The problem is that our legal system almost certainly won't reach that decision quickly and at low cost. Even if she wins, she loses.


That, and people aren't typically paid for the time covered by non-competes.


How easy or not it is to be fired varies by state. Right to Work states are the easiest to be dismissed in (fired or laid off, not all dismissals are firings). More union friendly states (NY, CA, WA), it's harder to be dismissed.

In almost all states, government jobs are hard to be dismissed from after your initial probationary period (typically 1-3 years). Though sometimes getting to an extreme in cities like NYC where it can be so hard to dismiss a teacher, they just box them up in a teacher version of in-school suspension.


> How easy or not it is to be fired varies by state. Right to Work states are the easiest to be dismissed in (fired or laid off, not all dismissals are firings). More union friendly states (NY, CA, WA), it's harder to be dismissed.

All US states have at-will employment, which means that if you don't have a union contract, you can be fired for any reason or no reason.

All of them. "Right to work" is a completely different policy question.

Nobody except for union workers and some executives in the United States has what other First World countries consider a binding employment contract.
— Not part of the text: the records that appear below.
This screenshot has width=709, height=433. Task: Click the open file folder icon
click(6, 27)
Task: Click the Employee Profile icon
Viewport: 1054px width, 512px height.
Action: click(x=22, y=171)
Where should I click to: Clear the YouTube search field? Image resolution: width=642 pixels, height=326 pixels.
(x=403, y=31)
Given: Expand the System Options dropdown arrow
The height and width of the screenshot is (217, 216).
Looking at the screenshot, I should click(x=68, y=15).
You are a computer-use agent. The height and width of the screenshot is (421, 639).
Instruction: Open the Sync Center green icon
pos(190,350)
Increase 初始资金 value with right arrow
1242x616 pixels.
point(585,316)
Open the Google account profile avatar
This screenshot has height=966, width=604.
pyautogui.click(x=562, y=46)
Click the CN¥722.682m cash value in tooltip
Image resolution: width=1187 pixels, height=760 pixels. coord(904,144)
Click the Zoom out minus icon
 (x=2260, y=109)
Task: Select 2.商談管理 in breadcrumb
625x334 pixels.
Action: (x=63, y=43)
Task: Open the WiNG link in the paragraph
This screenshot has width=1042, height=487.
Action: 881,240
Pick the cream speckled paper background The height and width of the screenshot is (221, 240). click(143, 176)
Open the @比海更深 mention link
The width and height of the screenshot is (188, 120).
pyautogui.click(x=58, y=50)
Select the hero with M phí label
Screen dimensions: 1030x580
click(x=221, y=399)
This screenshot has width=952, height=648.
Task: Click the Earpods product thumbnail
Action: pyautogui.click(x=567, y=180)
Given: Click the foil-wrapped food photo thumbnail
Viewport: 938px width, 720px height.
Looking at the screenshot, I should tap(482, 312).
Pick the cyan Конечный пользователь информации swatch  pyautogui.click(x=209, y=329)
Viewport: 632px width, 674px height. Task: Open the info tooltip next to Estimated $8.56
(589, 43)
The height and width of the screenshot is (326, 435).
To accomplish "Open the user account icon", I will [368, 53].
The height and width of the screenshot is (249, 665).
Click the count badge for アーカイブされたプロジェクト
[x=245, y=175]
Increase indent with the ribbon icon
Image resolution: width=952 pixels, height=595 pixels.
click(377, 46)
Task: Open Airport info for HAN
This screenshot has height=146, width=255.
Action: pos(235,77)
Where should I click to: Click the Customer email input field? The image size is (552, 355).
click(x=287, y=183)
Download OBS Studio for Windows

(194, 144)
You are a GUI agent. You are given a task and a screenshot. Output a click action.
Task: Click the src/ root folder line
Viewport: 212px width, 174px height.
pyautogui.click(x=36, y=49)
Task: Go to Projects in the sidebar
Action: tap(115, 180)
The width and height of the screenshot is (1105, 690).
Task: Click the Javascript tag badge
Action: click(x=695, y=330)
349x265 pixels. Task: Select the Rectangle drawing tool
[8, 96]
All employment in the USA is by the mercy of the employer.


Depressingly, though, states with easy firings are also the states that make noncompete enforcement easy.


you can still be fired easily for cause or via redundancy one would assume


"Easily" is relative. If you work in a union friendly state and are in a union, cause usually has to be documented and there is often an appeals process. You may also be required to provide an opportunity for the employee to correct their behavior (which they have to document). If they fail to do that, you can dismiss them, if they succeed, you have to start over again when they start screwing up again in a year or two. Pros and cons. I'd rather have the protections of a union than not, but it also allows people to abuse it.

In a Right to Work state, you can generally be dismissed very quickly for very little cause, with little recourse.


from direct experience in the UK which have the protections you mention its still relatively easy to fire for cause gross misconduct even more so.


Non-compete agreements are bad, but can be avoided or nullified in court. A lot of companies who have realized this are instead starting to use really nasty and broad copyright assignment agreements in their place.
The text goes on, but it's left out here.